▸ **INSTRUCTIONS FOR THE TASK**
Copy the rows below verbatim, from the line containing "The image size" through the line containing "click(473, 21)", both included.

* START INPUT MATERIAL *

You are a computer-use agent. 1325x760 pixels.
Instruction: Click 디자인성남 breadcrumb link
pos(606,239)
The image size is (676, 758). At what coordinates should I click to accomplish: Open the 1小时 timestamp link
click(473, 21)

* END INPUT MATERIAL *
* START INPUT MATERIAL *

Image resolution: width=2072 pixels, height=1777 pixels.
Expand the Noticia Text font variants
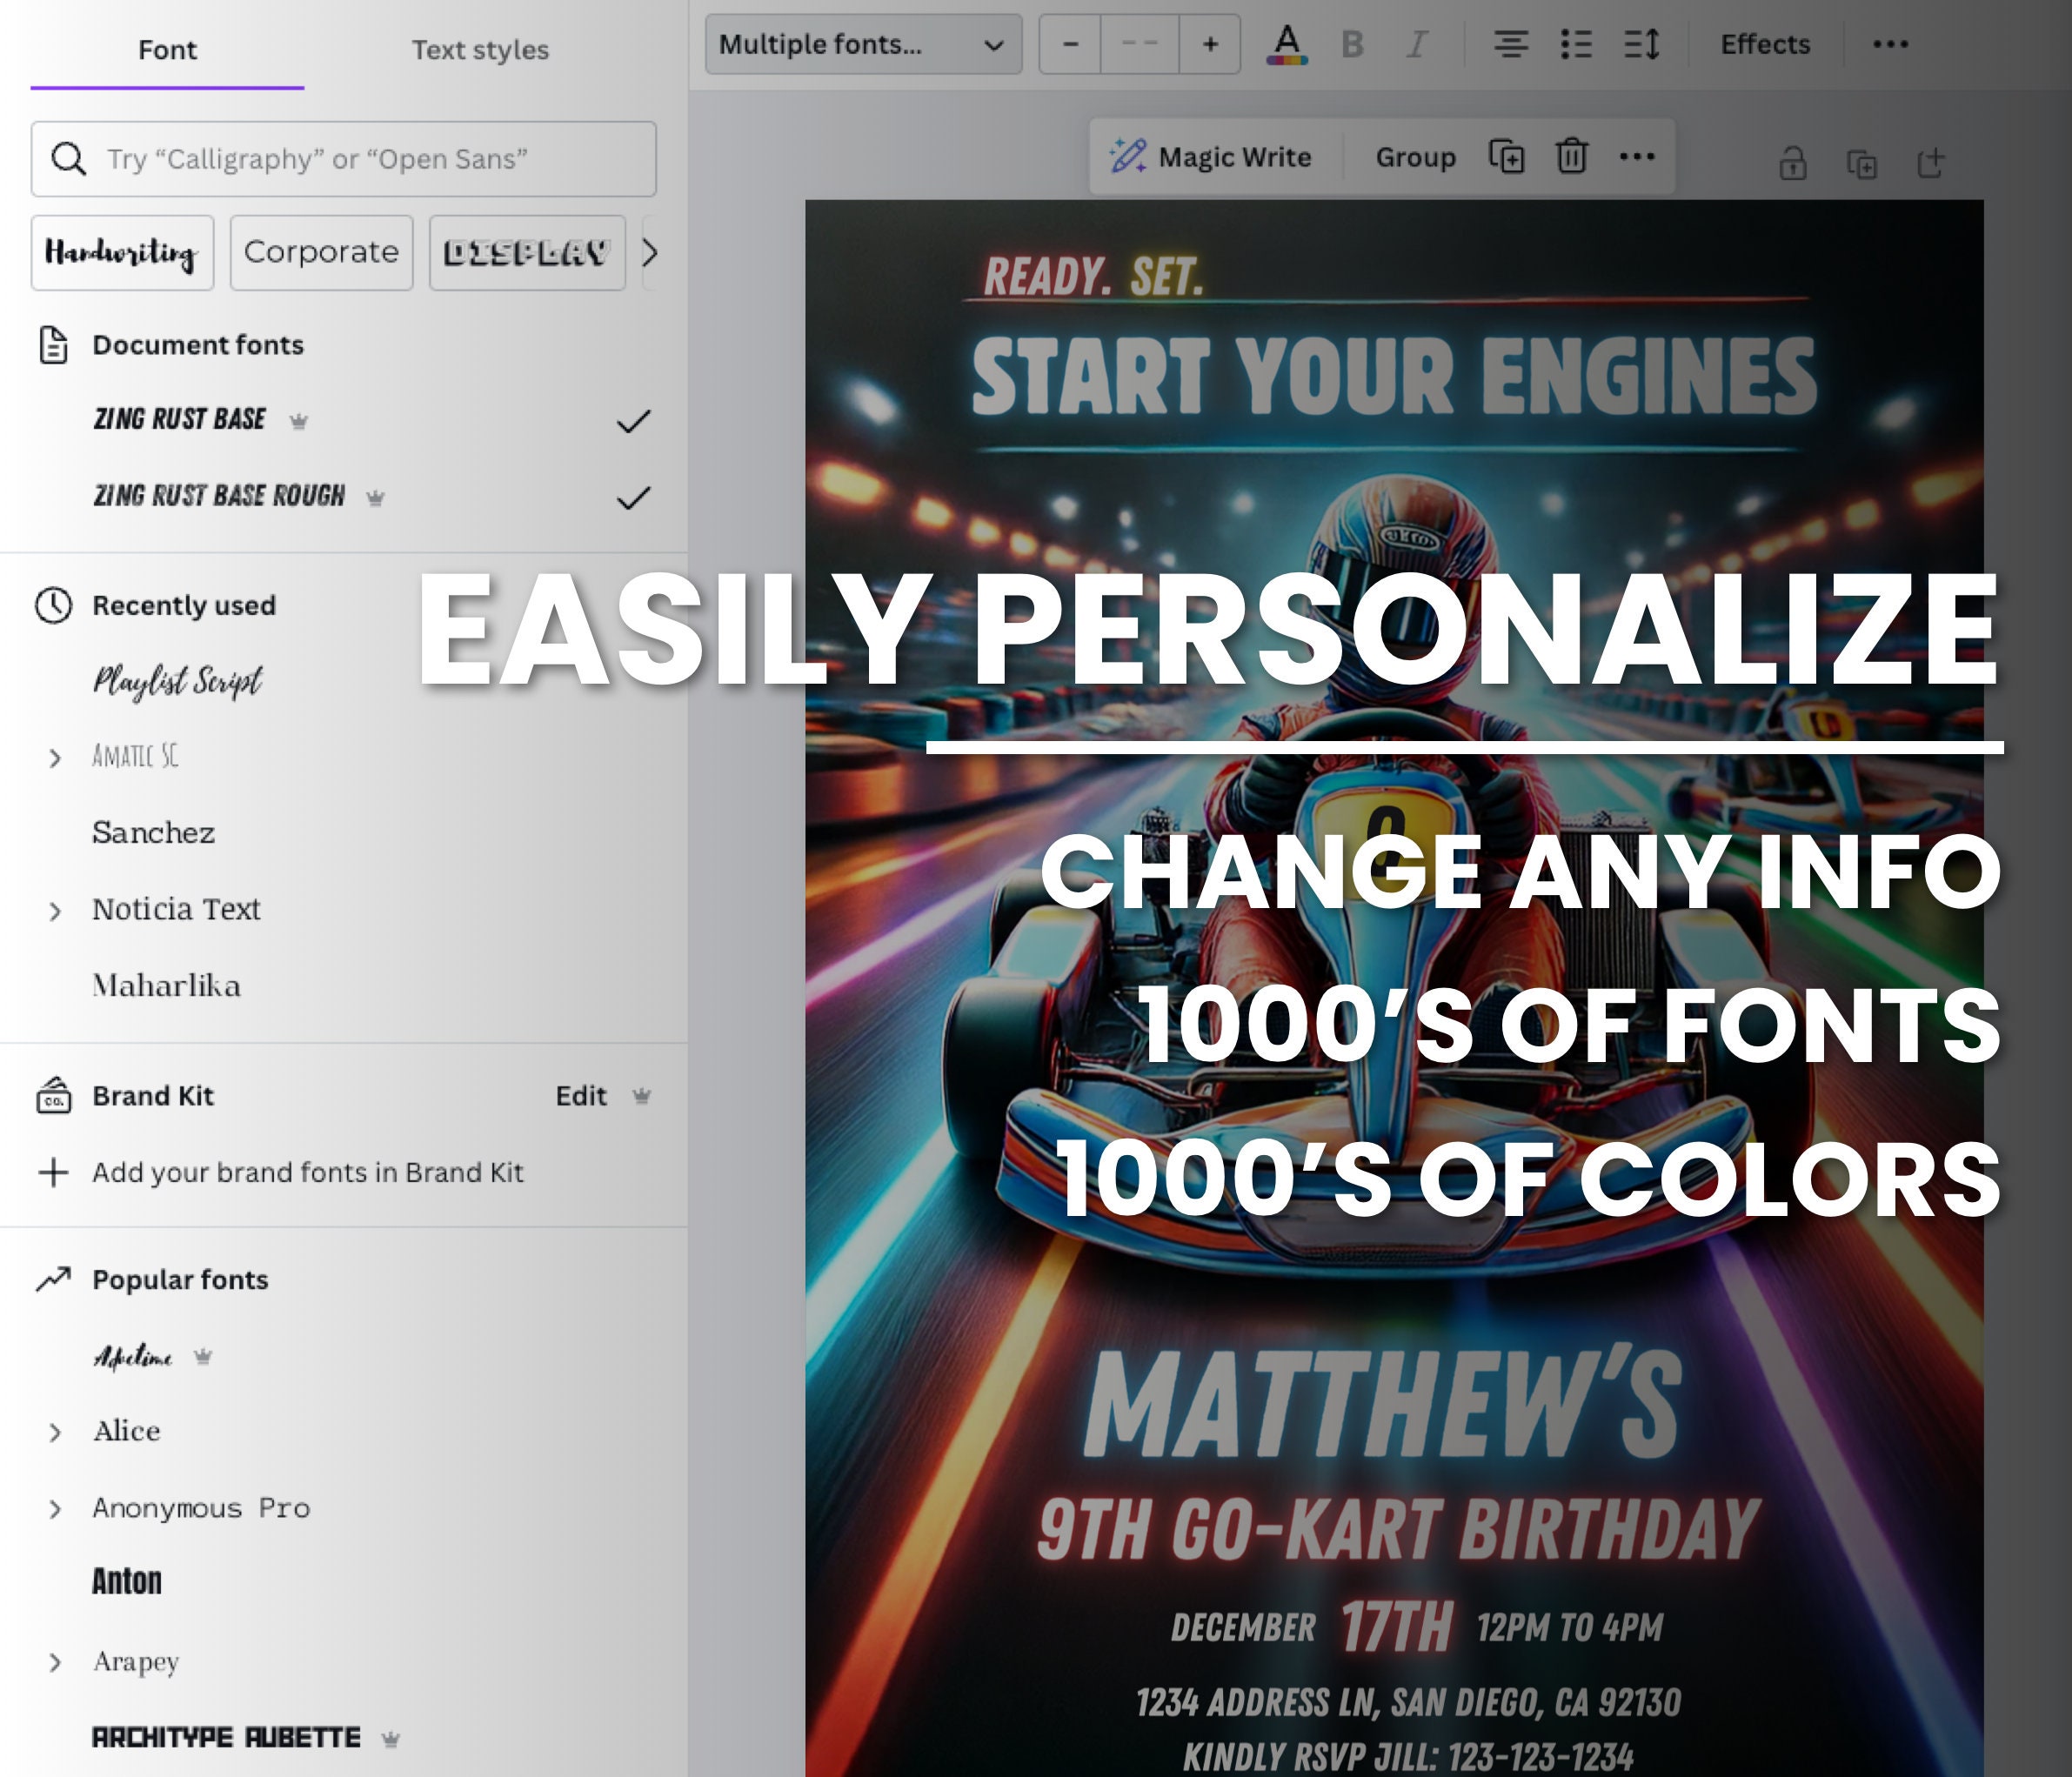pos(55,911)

* END INPUT MATERIAL *
* START INPUT MATERIAL *

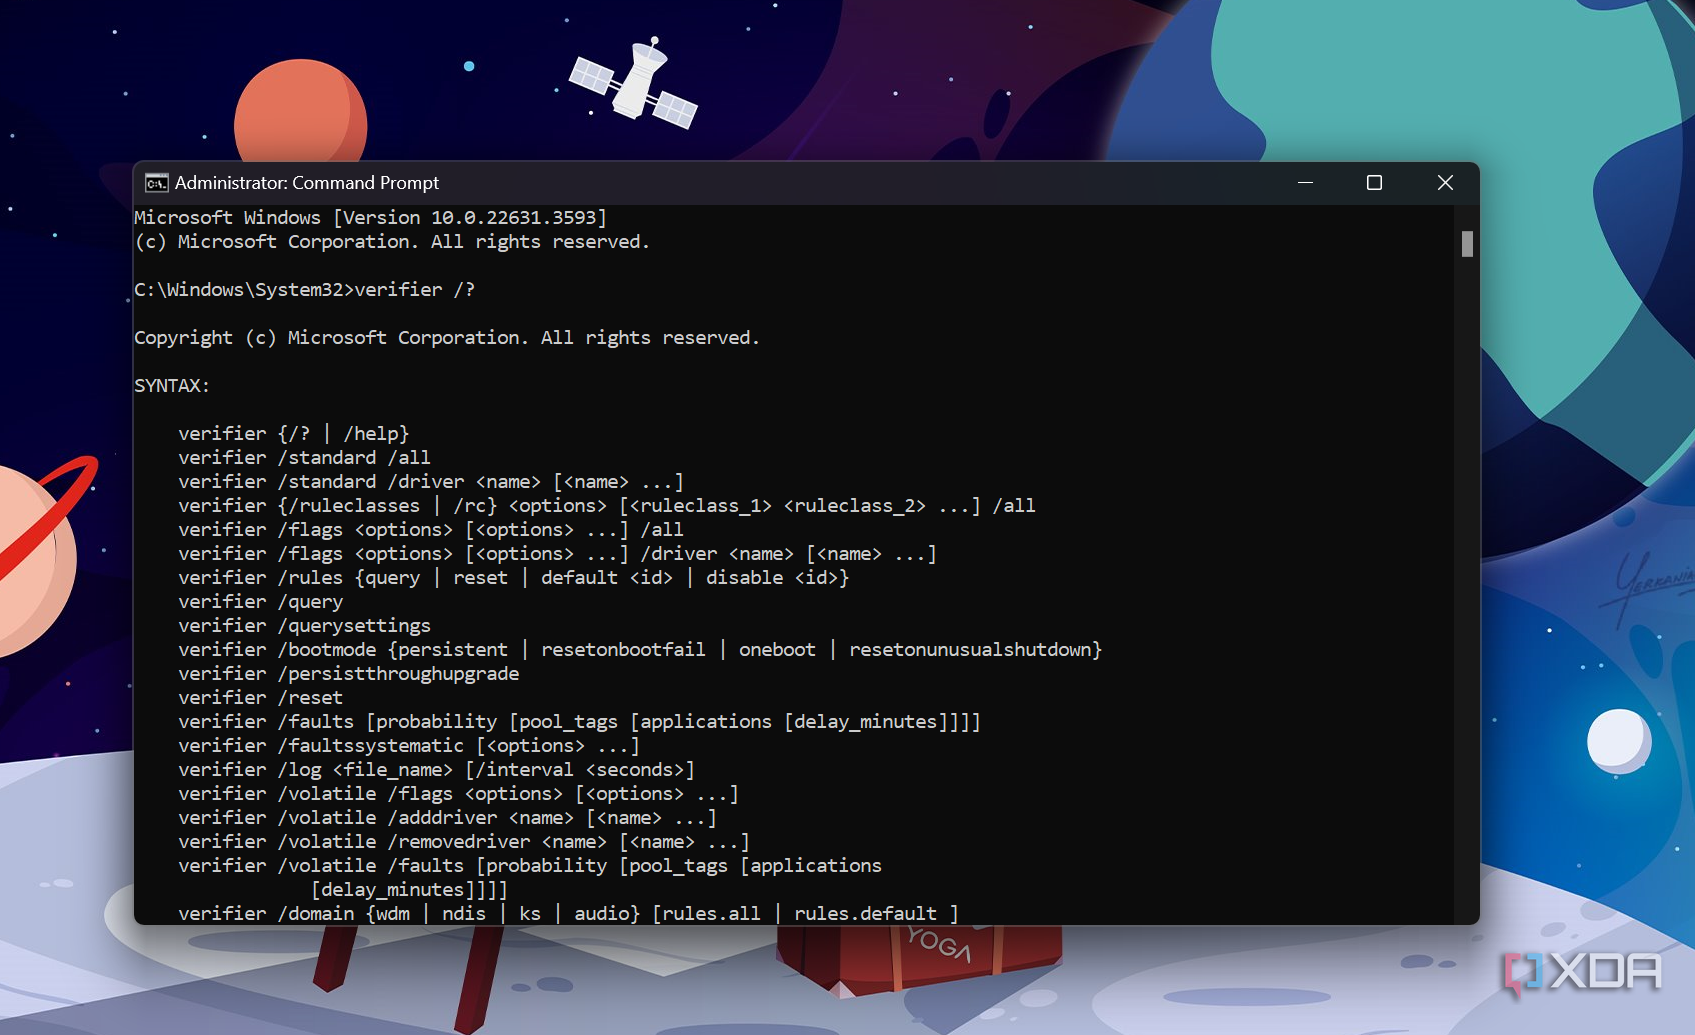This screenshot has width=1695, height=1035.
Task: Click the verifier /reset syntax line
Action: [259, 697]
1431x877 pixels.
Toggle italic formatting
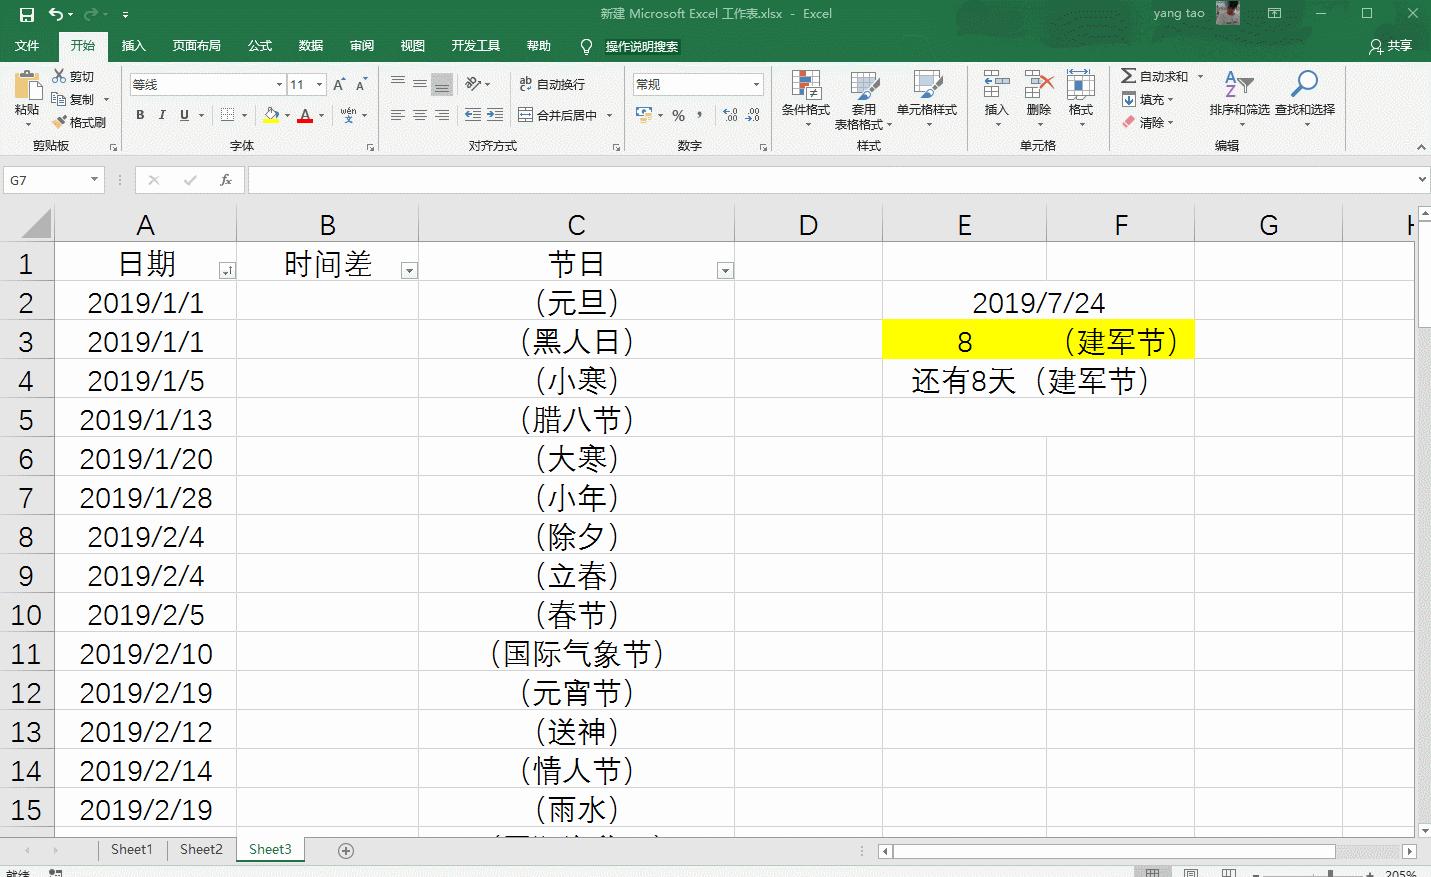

* END INPUT MATERIAL *

▸ **THE OUTPUT**
The image size is (676, 758). At what coordinates should I click to accomplish: Open the 1小时 timestamp link
click(473, 21)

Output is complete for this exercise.